The Semantics of Effects: Centrality, Quantum Control and Reversible Recursion
Louis Lemonnier
TL;DR
The thesis develops a rigorous, category-theoretic account of semantics for programming languages with effects, focusing on the centre of strong monads, central submonads, and their internal languages, then applies these ideas to quantum control and reversible recursion. It introduces a Central Submonad Calculus (CSC) that separates central from non-central effects, provides soundness and completeness results with respect to CSC-models, and establishes an internal-language correspondence. A second pillar treats quantum computing as a reversible algebraic effect, presenting a simply-typed reversible language for unitary quantum operations with a complete denotational semantics, and a complementary study of recursion in reversible (and guard-checked) quantum contexts. Together, the work lays foundational, high-order semantic tools for reasoning about effects and quantum-control in programming languages, highlighting both the potential and limits of higher-order quantum control. It also clarifies how centres and central submonads interact with monadic structure, premongular centers, and Lawvere theories, offering a robust framework for future extensions to commutants, distributive laws, and guarded recursion in quantum settings.
Abstract
This thesis revolves around an area of computer science called "semantics". We work with operational semantics, equational theories, and denotational semantics. The first contribution of this thesis is a study of the commutativity of effects through the prism of monads. Monads are the generalisation of algebraic structures such as monoids, which have a notion of centre: the centre of a monoid is made of elements which commute with all others. We provide the necessary and sufficient conditions for a monad to have a centre. We also detail the semantics of a language with effects that carry information on which effects are central. Moreover, we provide a strong link between its equational theories and its denotational semantics. The second focus of the thesis is quantum computing, seen as a reversible effect.

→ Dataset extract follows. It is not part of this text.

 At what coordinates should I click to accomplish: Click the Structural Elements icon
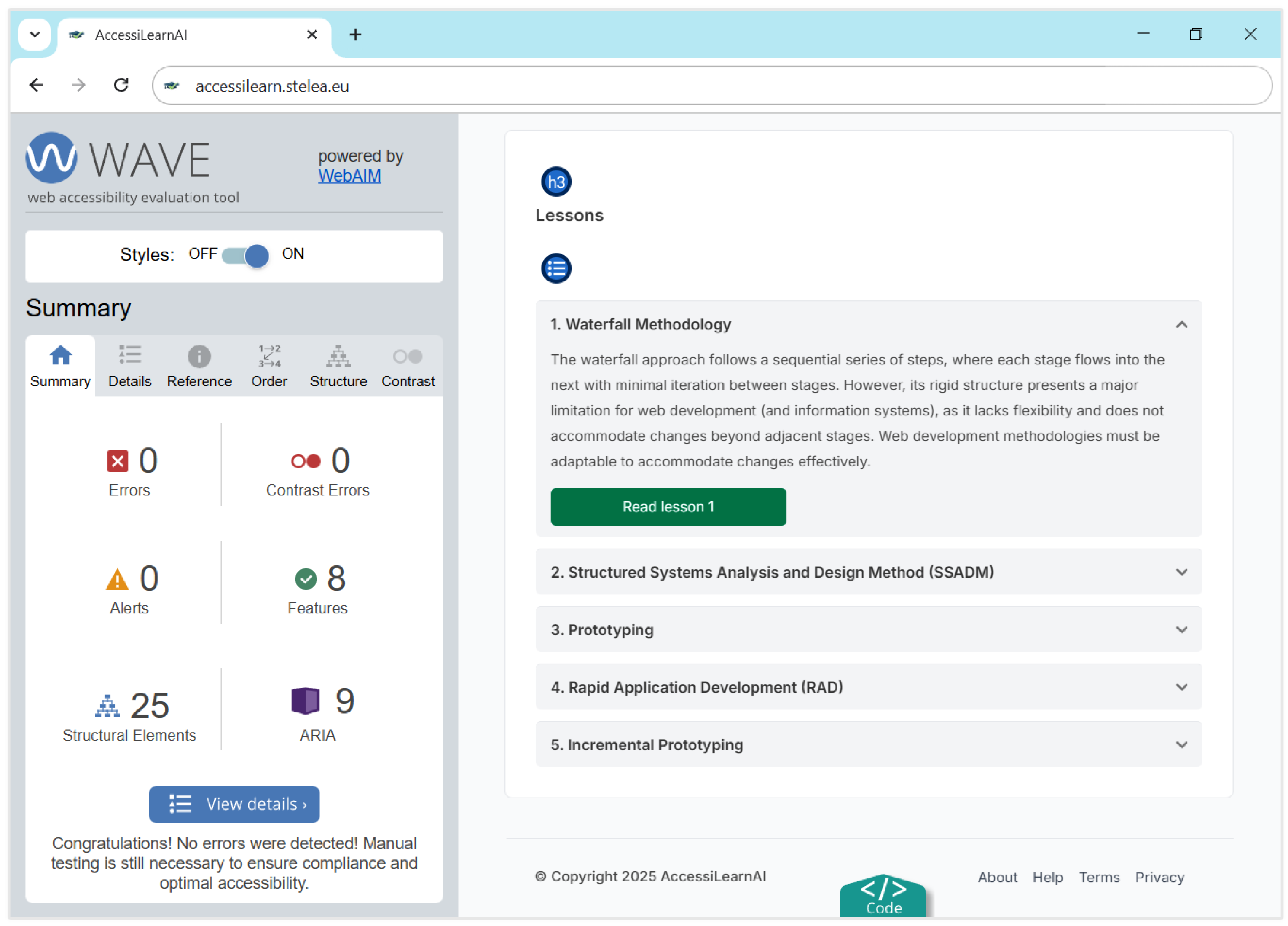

Physically permissible quantum operations are all reversible, except measurement; however, measurement can be deferred at the end of the computation, allowing us to focus on the reversible part first. We define a simply-typed reversible programming language performing quantum operations called "unitaries". A denotational semantics and an equational theory adapted to the language are presented, and we prove that the former is complete. Furthermore, we study recursion in reversible programming, providing adequate operational and denotational semantics to a Turing-complete, reversible, functional programming language. The denotational semantics uses the dcpo enrichment of rig join inverse categories. This mathematical account of higher-order reasoning on reversible computing does not directly generalise to its quantum counterpart. In the conclusion, we detail the limitations and possible future for higher-order quantum control through guarded recursion.